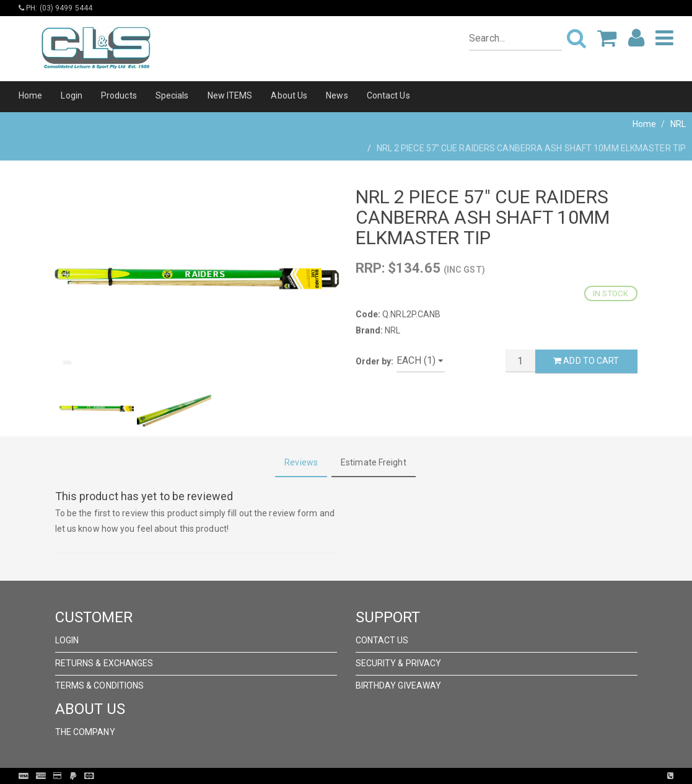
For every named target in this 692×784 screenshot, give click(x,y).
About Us (289, 95)
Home (30, 95)
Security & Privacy (398, 663)
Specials (172, 95)
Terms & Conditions (100, 685)
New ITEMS (230, 95)
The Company (85, 732)
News (336, 95)
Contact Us (388, 95)
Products (119, 95)
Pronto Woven (372, 776)
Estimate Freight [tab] (374, 462)
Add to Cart (586, 361)
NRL (678, 124)
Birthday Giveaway (398, 685)
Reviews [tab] (301, 462)
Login (71, 95)
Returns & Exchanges (104, 663)
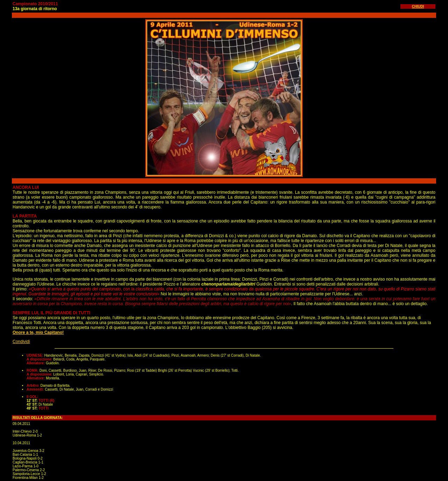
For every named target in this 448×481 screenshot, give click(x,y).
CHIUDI (418, 6)
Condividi (21, 342)
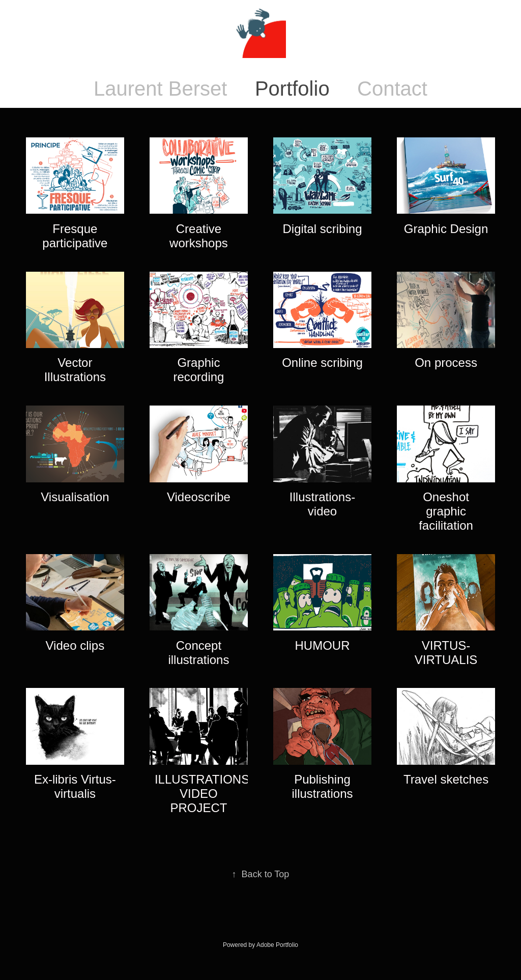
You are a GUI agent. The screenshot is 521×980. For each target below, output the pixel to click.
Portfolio (292, 89)
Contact (392, 89)
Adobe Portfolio (277, 945)
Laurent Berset (160, 89)
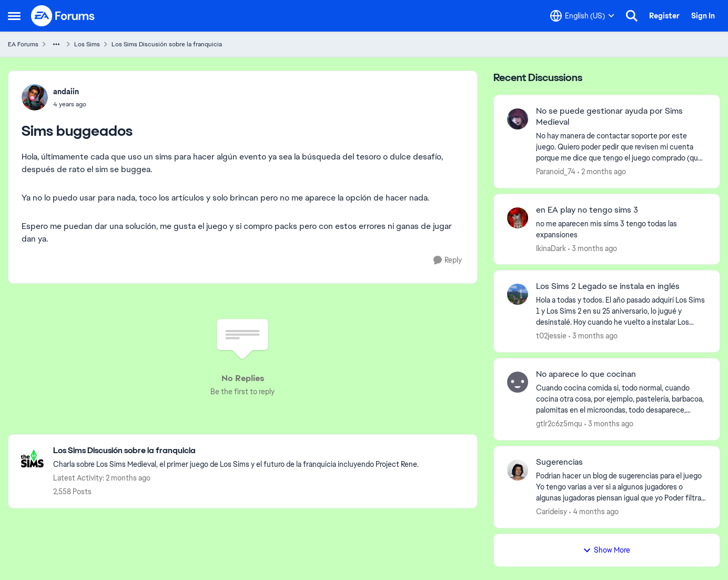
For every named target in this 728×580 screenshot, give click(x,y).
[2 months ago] (602, 172)
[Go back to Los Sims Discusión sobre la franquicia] (236, 451)
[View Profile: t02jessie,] (518, 294)
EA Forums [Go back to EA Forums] (23, 44)
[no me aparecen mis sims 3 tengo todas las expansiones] (621, 229)
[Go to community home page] (63, 16)
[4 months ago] (594, 512)
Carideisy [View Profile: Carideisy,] (551, 512)
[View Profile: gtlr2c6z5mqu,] (518, 382)
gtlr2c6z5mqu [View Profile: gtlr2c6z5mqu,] (559, 424)
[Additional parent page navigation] (56, 44)
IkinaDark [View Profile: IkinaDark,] (551, 248)
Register (664, 16)
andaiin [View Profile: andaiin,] (66, 92)
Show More (606, 550)
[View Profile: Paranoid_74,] (518, 119)
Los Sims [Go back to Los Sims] (87, 44)
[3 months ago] (592, 248)
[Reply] (448, 260)
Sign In (703, 16)
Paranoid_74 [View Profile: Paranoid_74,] (555, 172)
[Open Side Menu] (14, 16)
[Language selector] (582, 16)
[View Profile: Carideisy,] (518, 470)
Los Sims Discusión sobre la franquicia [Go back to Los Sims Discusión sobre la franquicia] (167, 44)
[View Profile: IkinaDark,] (518, 218)
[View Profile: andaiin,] (35, 97)
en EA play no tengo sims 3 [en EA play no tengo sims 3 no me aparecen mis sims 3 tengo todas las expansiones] (587, 210)
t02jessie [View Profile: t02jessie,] (551, 336)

◇ ◇ ◇

To be done: Reproduce all of the data above word for word, omitting the pictures.

Answer to the problem:
For every named target in this 692×784 screenshot, give click(x,y).
About Us (289, 95)
Home (30, 95)
Security & Privacy (398, 663)
Specials (172, 95)
Terms & Conditions (100, 685)
New ITEMS (230, 95)
The Company (85, 732)
News (336, 95)
Contact Us (388, 95)
Products (119, 95)
Pronto Woven (372, 776)
Estimate Freight [tab] (374, 462)
Add to Cart (586, 361)
NRL (678, 124)
Birthday Giveaway (398, 685)
Reviews [tab] (301, 462)
Login (71, 95)
Returns & Exchanges (104, 663)
For every named target in this 448×481 screenshot, give click(x,y).
CHIUDI (418, 6)
Condividi (21, 342)
You are a GUI agent. The screenshot is 521×980. For each target below, output the pixel to click.
Portfolio (292, 89)
Contact (392, 89)
Adobe Portfolio (277, 945)
Laurent Berset (160, 89)
For every named target in this 728×580 screenshot, give click(x,y).
[2 months ago] (602, 172)
[Go back to Los Sims Discusión sobre la franquicia] (236, 451)
[View Profile: t02jessie,] (518, 294)
EA Forums [Go back to EA Forums] (23, 44)
[no me aparecen mis sims 3 tengo todas las expansiones] (621, 229)
[Go to community home page] (63, 16)
[4 months ago] (594, 512)
Carideisy [View Profile: Carideisy,] (551, 512)
[View Profile: gtlr2c6z5mqu,] (518, 382)
gtlr2c6z5mqu [View Profile: gtlr2c6z5mqu,] (559, 424)
[Additional parent page navigation] (56, 44)
IkinaDark [View Profile: IkinaDark,] (551, 248)
Register (664, 16)
andaiin [View Profile: andaiin,] (66, 92)
Show More (606, 550)
[View Profile: Paranoid_74,] (518, 119)
Los Sims [Go back to Los Sims] (87, 44)
[3 months ago] (592, 248)
[Reply] (448, 260)
Sign In (703, 16)
Paranoid_74 [View Profile: Paranoid_74,] (555, 172)
[Open Side Menu] (14, 16)
[Language selector] (582, 16)
[View Profile: Carideisy,] (518, 470)
Los Sims Discusión sobre la franquicia [Go back to Los Sims Discusión sobre la franquicia] (167, 44)
[View Profile: IkinaDark,] (518, 218)
[View Profile: andaiin,] (35, 97)
en EA play no tengo sims 3 [en EA play no tengo sims 3 no me aparecen mis sims 3 tengo todas las expansiones] (587, 210)
t02jessie [View Profile: t02jessie,] (551, 336)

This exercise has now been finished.